Fu precisamente in questo modo che la subordinazione della politica fiscale nazionale al capitale internazionale diede, agli investitori internazionali, un ritorno di duecento dollari per ogni dollaro investito. La grande maggioranza di questo profitto fu semplicemente portato fuori dal paese. Questi profitti furono mietuti dentro lo stato e la popolazione russa. La quota di questi profitti traslati in investimenti diretti nell’industria produttiva o in securities vere fu insignificante.

Ne consegue che i russi che collaborarono con questi “investitori” non furono lasciati al freddo. Molti di loro diventarono genuini pionieri dello “offshoring” dell’economia russa, costituendo la nuova casta –la casta degli Oligarchi offshore”.

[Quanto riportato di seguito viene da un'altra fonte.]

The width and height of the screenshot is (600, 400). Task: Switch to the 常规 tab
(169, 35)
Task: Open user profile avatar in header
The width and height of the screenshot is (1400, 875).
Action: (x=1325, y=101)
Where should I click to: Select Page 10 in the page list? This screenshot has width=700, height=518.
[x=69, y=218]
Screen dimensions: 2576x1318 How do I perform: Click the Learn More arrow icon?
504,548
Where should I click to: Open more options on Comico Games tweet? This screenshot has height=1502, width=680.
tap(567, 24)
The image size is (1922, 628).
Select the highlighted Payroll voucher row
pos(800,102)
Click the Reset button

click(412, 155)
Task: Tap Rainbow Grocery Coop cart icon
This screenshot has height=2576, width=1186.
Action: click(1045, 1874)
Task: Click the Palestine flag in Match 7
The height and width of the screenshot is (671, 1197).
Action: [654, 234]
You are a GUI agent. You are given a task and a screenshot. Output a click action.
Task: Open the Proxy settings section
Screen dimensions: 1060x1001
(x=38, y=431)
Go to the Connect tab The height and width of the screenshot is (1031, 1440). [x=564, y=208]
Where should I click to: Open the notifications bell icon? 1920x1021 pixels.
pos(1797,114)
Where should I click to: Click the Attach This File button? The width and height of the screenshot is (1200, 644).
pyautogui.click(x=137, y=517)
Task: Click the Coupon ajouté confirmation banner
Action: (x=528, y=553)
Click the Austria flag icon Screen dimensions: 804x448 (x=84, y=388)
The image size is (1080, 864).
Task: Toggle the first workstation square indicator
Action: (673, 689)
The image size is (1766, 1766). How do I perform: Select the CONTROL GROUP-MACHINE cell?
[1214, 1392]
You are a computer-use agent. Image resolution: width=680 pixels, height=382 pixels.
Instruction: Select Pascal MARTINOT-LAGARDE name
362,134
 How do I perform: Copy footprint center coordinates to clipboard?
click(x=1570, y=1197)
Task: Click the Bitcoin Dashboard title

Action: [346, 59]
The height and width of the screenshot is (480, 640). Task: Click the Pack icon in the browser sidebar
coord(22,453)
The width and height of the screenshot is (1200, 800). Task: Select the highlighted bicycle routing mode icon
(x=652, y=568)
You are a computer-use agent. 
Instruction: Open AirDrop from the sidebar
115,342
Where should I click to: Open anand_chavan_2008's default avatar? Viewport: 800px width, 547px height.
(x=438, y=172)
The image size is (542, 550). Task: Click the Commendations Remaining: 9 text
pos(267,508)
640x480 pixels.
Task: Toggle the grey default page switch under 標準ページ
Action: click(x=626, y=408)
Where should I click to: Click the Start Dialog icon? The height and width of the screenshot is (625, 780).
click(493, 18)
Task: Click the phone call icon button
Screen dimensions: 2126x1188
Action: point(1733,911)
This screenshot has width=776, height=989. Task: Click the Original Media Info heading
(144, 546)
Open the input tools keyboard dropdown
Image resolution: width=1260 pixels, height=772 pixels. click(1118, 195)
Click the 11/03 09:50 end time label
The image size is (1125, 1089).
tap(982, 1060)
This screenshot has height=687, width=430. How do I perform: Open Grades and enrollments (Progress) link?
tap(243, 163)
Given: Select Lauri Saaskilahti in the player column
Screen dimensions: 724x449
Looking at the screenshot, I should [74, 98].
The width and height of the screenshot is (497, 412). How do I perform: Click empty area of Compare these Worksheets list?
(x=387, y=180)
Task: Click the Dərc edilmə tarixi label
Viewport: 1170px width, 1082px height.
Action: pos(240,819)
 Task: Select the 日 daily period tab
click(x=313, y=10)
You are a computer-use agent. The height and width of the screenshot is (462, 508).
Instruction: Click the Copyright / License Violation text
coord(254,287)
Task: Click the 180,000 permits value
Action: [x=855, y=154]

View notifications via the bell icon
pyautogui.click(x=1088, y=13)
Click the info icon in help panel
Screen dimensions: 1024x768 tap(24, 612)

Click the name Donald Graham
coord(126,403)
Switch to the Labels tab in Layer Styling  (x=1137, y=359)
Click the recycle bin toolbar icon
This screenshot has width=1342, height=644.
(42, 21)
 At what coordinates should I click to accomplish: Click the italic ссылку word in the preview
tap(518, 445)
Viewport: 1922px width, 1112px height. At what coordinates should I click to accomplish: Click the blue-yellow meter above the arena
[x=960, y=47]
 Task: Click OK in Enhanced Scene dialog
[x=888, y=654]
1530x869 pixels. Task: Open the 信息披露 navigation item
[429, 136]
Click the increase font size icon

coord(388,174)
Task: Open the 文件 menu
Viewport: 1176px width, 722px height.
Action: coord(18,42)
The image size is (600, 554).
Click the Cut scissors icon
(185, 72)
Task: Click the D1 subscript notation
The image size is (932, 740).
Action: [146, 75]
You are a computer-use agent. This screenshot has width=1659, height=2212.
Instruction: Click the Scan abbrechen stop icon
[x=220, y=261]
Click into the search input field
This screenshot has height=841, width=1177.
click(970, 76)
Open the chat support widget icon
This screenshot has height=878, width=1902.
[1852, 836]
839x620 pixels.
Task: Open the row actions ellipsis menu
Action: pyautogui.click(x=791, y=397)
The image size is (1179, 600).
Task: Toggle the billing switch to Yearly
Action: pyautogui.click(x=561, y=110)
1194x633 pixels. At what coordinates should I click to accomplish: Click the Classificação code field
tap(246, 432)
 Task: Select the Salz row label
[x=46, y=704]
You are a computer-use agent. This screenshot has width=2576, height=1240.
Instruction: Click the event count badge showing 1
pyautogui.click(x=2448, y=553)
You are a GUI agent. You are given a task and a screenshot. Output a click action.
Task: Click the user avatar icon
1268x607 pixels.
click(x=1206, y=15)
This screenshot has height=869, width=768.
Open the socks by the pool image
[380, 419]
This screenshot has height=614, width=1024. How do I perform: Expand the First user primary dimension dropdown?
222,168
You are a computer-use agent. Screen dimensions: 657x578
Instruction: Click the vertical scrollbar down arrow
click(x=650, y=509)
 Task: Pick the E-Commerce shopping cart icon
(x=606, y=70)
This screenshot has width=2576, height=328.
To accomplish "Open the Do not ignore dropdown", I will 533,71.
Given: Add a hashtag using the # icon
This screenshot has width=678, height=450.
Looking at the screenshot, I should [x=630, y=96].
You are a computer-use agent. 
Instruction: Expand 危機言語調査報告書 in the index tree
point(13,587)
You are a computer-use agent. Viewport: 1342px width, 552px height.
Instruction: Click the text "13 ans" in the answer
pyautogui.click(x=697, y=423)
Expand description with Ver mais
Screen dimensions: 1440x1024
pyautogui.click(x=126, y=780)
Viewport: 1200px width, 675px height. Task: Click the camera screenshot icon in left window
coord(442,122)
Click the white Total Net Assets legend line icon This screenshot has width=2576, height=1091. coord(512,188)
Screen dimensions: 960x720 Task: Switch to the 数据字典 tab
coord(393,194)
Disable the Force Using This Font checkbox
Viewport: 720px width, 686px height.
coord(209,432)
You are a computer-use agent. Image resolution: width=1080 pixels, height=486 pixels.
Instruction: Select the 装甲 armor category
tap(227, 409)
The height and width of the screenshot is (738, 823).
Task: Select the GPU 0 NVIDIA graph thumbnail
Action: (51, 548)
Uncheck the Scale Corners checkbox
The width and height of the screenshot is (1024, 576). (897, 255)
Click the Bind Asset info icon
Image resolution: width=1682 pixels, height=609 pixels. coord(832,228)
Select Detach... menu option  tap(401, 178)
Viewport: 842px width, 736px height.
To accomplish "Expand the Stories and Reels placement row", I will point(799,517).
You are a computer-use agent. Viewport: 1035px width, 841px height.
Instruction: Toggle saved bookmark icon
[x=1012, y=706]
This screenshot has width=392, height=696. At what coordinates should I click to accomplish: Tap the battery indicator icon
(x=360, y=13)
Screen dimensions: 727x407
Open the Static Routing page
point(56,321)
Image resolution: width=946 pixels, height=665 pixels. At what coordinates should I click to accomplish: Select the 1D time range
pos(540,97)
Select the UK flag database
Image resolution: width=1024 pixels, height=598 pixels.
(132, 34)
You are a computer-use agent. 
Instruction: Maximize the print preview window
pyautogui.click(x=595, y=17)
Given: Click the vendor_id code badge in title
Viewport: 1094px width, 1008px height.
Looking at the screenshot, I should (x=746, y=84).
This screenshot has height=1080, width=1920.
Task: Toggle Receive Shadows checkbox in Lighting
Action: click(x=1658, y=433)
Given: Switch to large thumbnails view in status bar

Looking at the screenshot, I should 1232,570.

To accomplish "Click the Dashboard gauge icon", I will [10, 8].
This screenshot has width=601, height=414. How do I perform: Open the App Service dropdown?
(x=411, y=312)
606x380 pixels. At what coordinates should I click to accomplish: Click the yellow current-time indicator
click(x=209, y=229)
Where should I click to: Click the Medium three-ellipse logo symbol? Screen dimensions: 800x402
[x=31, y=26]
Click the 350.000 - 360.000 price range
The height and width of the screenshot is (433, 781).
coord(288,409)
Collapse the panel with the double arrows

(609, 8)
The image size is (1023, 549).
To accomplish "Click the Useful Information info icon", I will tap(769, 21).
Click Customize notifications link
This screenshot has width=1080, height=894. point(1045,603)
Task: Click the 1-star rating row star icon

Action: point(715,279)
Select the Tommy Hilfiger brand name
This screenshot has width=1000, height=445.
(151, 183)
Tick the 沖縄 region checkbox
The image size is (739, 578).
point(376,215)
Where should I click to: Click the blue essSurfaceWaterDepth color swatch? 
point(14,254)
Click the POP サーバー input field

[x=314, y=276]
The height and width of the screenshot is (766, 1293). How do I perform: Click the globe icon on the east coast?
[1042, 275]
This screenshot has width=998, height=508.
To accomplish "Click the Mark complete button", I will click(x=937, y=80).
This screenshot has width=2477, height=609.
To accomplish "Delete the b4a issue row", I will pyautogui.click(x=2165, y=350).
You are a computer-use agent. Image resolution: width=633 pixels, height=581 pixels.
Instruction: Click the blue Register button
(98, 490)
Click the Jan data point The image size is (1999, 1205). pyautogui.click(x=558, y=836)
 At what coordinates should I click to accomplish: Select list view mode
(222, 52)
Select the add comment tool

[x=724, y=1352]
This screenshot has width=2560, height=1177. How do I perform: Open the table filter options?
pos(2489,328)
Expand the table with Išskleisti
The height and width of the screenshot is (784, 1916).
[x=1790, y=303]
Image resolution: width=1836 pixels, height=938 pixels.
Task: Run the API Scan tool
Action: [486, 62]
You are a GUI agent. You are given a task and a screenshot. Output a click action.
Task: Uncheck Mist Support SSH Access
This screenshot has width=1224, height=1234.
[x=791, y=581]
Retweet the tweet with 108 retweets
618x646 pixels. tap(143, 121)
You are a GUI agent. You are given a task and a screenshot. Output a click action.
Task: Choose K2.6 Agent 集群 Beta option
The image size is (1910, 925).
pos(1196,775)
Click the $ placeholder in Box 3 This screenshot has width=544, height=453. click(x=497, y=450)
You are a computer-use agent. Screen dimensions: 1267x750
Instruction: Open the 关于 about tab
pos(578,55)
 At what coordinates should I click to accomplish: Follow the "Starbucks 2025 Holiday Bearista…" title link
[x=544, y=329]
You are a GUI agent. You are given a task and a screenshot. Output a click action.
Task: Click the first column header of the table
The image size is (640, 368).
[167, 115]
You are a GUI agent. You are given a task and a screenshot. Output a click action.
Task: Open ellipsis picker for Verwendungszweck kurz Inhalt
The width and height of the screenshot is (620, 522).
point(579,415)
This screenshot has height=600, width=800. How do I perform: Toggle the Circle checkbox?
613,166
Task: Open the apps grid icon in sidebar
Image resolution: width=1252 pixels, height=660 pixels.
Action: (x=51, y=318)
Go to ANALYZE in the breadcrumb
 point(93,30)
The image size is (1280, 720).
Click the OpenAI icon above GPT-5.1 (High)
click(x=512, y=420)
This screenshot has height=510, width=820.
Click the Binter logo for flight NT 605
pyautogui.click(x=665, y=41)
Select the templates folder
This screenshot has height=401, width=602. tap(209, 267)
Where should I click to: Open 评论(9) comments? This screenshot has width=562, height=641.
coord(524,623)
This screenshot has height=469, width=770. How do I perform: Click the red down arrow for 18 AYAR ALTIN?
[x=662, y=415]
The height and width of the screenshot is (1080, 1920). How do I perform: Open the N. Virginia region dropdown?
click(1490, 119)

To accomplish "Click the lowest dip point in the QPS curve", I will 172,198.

La commissione temporanea della Federazione Russa incaricata di investigare le ragioni, le circostanze e conseguenze della bancarotta del 1998 trovarono evidenti collusioni tra i rappresentanti dei capitali internazionali e l’intero pantheon “dei Grandi e Buoni” nella Banca Centrale e nel governo russo. Alcuni di questi individui, malgrado le raccomandazioni del consiglio federale, occupano ancora posti influenti all’interno dello stato. Quoto “Assicurarsi che le persone coinvolte nella preparazione e nelle decisioni del 17 Agosto, non dovrebbero mantenere nessuna posizione nel pubblico servizio o in organizzazioni dove è presente la proprietà statale”.